Berlangsung selama 5 hari, mulai 7 hingga 11 Agustus 2024 yang tersebut lalu, Jogja Fashion Trend 2024 menampilkan 139 partisipan, yang digunakan terdiri dari fashion designer, UMKM fashion, siswa SMK tata busana, siswa desain fashion dari berbagai wilayah dalam Indonesia. Mereka mempersembahkan karya terbaiknya yang diwujudkan pada bentuk pakaian kids & teen, modest, konvensional, dan juga busana pria.
Pemakaian wastra Nusantara menjadi salah satu yang tersebut juga menjadi highlight di perhelatan fashion yang tersebut sudah pernah dua kali dilaksanakan di area Pakuwon Mall Jogjakarta ini.
“Kami berharap Jogjakarta bisa jadi menjadi pintu gerbang untuk bertemunya beragam wastra dari seluruh Indonesia, sehingga menjadikan kota ini sebagai trendsetter fashion etnik.

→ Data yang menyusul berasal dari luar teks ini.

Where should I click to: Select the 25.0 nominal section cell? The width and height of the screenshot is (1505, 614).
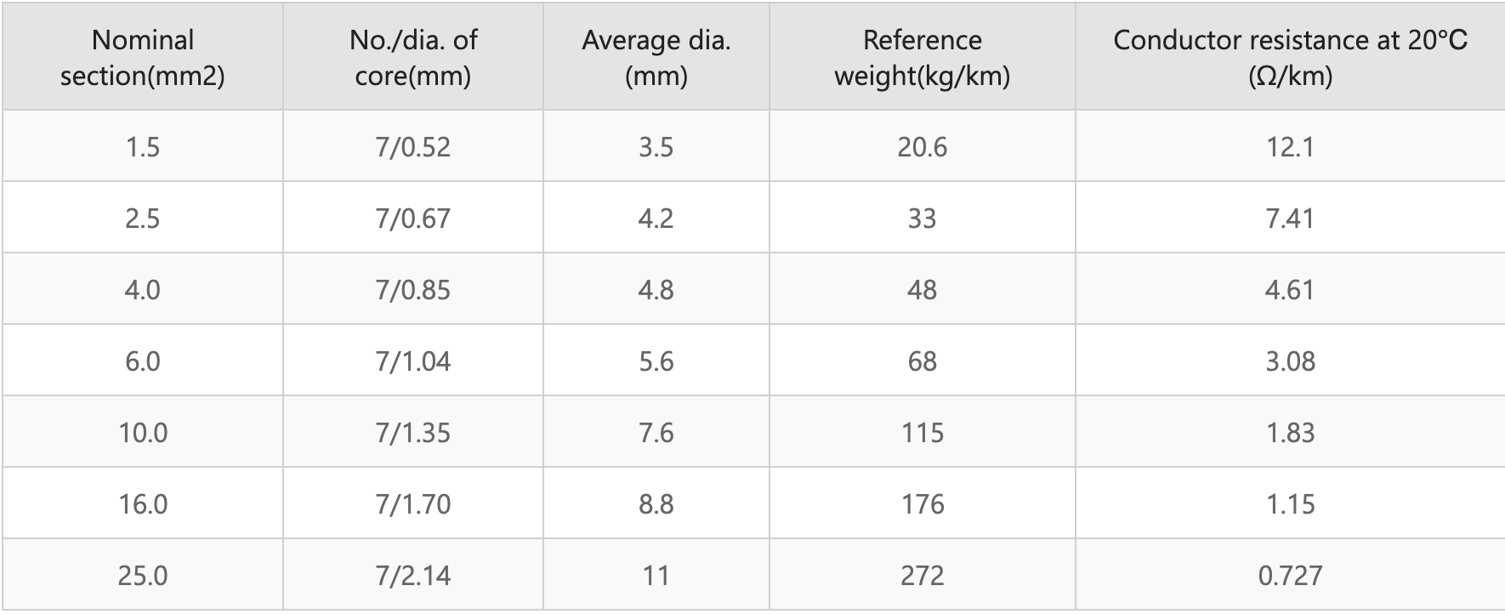click(143, 576)
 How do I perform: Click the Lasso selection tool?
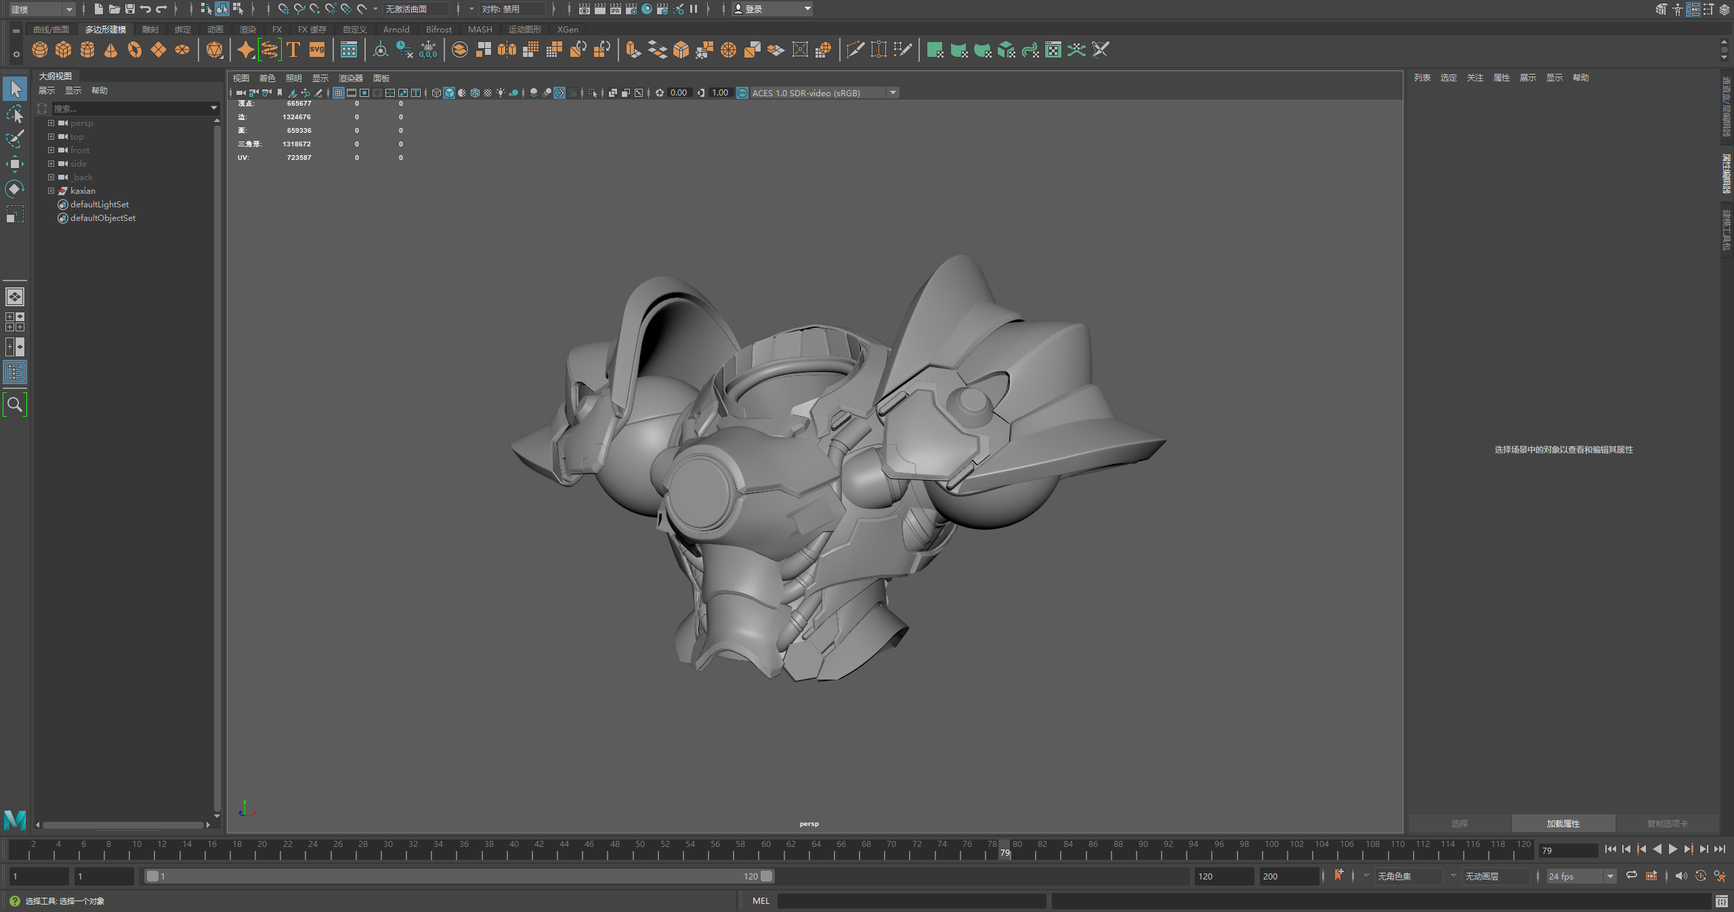tap(16, 114)
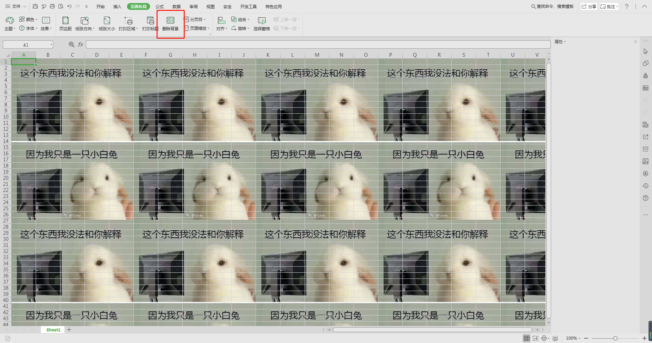Click the save icon in quick toolbar

click(x=35, y=6)
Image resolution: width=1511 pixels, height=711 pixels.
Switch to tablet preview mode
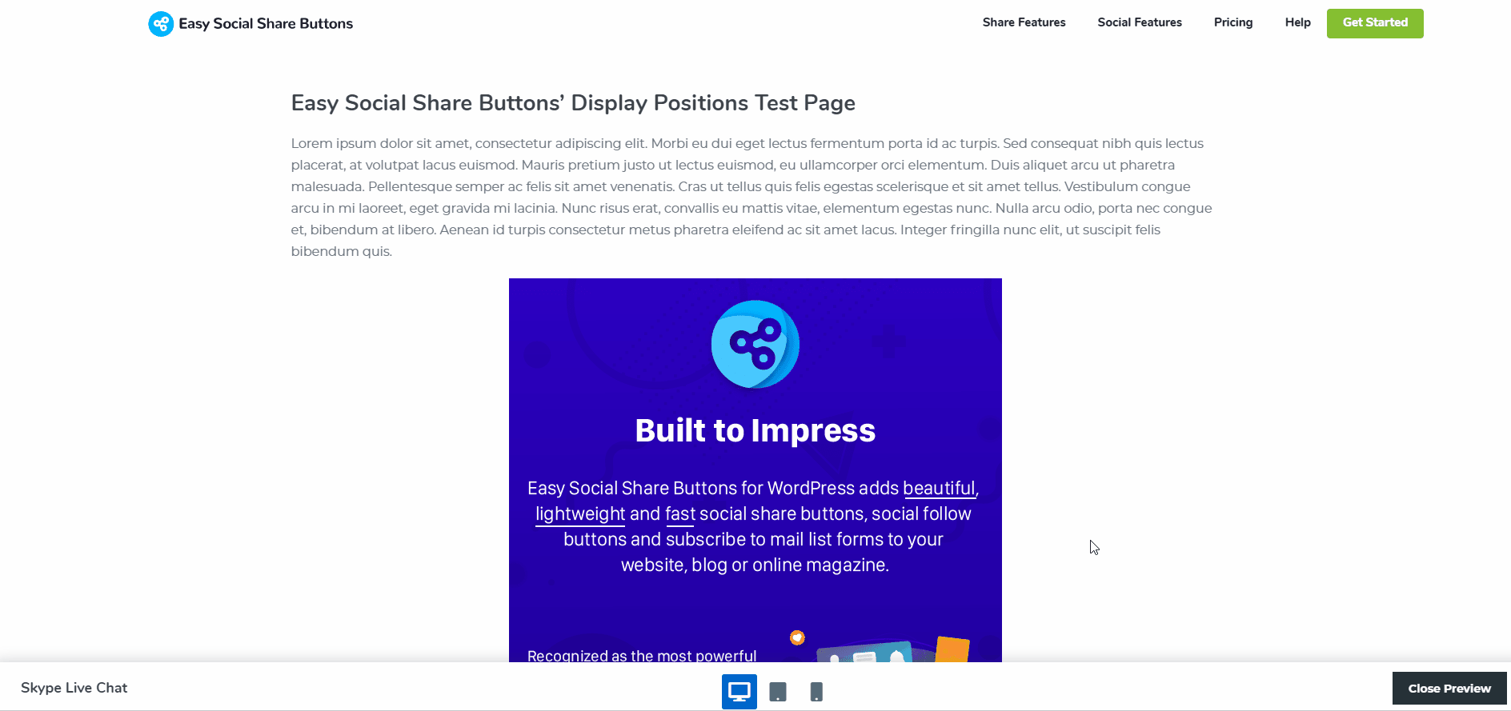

Supaya di area masa yang mana akan datang fashion etnik ini mampu bersaing pada kancah internasional ,” kata Afif Syakur selaku Project Director JFT.
Jogja Fashion Trend 2024 diharapkan mampu menjadi media promo kemudian presentasi bagi jenama fashion serta sekaligus sebagai media untuk mewujudkan cita-cita Yayasan Fashion Jogja Istimewa tersebut.
Bank Indonesia turut berpartisiapsi di acara ini sebagai wujud dukungan pada membina berbagai UKM di area Indonesia.
“Melalui event JFT, kita ingin memacu kemudian juga mengembangkan para talent desainer juga kreator fashion dan juga juga mengenalkan wastra Indonesia. Kalau Yogyakarta punya wastra Yogya, kita tiada ingin membatasi hanya saja menggunakan satu wastra dari tempat tertentu. Oleh dikarenakan itu, para founder JFT ingin mengubah desainer yang dimaksud bergabung JFT se-Indonesia,” tutur Hermanto Deputy Bank Indonesia Yogyakarta.
Philip Iswardhono selaku Creative Director JFT, menjelaskan, ada 139 desainer dari berbagai kota lalu kabupaten dalam Indonesia, mulai dari Jawa, Kalimantan, Kepulauan Riau, lalu Sumatera. “Hal ini menandakan bahwa Yogyakarta merupakan miniatur Indonesia yang digunakan terbuka untuk seluruh karya dari anak bangsa Indonesia. Akhir Pekan lalu, kami juga mengadakan KKI (Karya Kreatif Indonesia), serta saya bangga ada 2 desainer generasi gen z , kami juga melakukan kompetisi desainer muda dan juga terpilih 2 orang untuk dilatih di area sana. Mereka berasal dari SMK 6 dan juga SMK 4 Yogyakarta,” paparnya.
Salah satu yang digunakan menarik pada event JFT tahun ini, adalah akan ada peluncuran buku trendforcasting yang mana disusun oleh Philip Iswardhono dan juga Afif Syakur.
“Pada ketika closing ceremony JFT, kami akan me-launching buku trend forecast yang berjudul Re-existence. Buku yang tersebut penuh inspirasi untuk meninjau trend ini mendapatkan dukungan dari Bank Indonesia Kpw Yogyakarta. Kami berharap buku ini bisa saja berguna untuk semua kalangan, khususnya bagi merekan yang dimaksud berkecimpung di bidang fashion,” ujar Philip.